WORK TASK — Nothing outside the stretch is wanted. Repeat exactly the lines of the listing below from the one that contains "How do I perform: Open the Help menu?" through the one that contains "This screenshot has width=2055, height=949.", both ends included.

---- DATA TO PROCESS

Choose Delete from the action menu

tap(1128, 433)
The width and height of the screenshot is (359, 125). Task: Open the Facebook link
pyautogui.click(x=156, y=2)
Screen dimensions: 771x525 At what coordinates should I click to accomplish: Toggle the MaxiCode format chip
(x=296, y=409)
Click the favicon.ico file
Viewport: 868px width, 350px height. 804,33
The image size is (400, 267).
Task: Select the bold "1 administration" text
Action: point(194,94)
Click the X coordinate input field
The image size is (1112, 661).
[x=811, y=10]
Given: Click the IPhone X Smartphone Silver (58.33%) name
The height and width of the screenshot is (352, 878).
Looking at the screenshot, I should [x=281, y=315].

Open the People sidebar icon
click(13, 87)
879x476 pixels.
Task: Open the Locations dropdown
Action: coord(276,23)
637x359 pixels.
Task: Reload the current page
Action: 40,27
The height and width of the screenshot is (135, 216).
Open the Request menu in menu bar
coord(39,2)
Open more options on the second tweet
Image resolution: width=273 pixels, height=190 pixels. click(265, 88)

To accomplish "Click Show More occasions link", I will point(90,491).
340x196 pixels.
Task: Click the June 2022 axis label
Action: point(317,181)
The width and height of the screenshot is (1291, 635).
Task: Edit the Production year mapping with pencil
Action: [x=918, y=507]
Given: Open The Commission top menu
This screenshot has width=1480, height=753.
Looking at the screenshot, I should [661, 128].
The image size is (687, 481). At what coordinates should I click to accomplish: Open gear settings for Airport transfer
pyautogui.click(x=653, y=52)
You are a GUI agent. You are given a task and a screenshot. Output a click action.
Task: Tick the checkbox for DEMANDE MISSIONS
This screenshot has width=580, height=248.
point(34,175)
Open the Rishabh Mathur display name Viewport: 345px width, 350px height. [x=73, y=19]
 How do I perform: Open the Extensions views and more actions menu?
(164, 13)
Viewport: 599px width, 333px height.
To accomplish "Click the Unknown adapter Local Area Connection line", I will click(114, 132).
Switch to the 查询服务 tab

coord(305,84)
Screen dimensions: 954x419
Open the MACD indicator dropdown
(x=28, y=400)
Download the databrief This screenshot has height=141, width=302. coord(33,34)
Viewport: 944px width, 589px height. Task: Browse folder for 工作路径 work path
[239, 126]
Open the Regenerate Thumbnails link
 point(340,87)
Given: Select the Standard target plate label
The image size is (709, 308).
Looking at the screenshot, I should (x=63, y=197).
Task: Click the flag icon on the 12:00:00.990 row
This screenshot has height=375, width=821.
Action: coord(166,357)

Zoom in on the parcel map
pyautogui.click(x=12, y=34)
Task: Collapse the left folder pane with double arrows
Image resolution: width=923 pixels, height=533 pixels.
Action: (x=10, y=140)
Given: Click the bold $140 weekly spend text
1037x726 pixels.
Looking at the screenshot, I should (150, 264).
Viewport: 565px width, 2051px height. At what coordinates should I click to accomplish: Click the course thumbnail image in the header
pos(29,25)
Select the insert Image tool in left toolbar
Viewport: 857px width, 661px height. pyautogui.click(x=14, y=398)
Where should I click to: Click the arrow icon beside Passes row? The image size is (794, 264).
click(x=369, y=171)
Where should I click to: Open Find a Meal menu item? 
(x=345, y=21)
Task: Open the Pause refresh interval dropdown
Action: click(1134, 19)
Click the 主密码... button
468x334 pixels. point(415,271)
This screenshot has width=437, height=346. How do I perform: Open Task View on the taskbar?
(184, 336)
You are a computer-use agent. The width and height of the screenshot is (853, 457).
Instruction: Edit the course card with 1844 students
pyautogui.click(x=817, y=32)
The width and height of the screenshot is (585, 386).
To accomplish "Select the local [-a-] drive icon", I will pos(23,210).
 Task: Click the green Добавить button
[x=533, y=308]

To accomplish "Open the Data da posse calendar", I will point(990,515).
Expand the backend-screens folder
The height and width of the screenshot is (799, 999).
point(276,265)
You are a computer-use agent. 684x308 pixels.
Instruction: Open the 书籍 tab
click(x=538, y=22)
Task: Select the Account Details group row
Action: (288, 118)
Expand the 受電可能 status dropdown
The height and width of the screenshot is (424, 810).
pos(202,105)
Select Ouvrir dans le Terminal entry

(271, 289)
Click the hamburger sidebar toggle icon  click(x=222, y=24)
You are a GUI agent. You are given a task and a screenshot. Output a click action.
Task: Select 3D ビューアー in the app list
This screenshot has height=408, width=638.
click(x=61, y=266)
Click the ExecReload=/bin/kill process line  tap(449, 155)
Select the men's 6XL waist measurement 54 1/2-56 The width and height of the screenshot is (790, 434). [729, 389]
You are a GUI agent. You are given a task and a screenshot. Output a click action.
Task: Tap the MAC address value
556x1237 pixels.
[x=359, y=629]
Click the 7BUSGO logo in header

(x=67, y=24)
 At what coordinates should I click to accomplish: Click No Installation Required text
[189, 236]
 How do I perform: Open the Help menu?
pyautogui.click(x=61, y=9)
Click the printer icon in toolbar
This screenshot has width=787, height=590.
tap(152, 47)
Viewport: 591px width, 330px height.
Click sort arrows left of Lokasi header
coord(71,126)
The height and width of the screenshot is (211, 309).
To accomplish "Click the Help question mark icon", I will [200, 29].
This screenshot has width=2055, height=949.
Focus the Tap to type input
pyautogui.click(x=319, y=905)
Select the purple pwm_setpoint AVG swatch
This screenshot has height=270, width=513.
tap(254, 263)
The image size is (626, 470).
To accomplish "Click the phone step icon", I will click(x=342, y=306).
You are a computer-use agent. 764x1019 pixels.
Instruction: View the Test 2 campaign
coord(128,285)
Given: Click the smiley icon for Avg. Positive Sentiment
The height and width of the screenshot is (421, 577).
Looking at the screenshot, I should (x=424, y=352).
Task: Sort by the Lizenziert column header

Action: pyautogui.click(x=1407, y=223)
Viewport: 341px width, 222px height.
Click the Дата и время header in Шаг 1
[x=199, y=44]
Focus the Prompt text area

--------

EXERCISE RESPONSE —
 How do I perform: Open the Help menu?
pyautogui.click(x=61, y=9)
Click the printer icon in toolbar
This screenshot has width=787, height=590.
tap(152, 47)
Viewport: 591px width, 330px height.
Click sort arrows left of Lokasi header
coord(71,126)
The height and width of the screenshot is (211, 309).
To accomplish "Click the Help question mark icon", I will [200, 29].
This screenshot has width=2055, height=949.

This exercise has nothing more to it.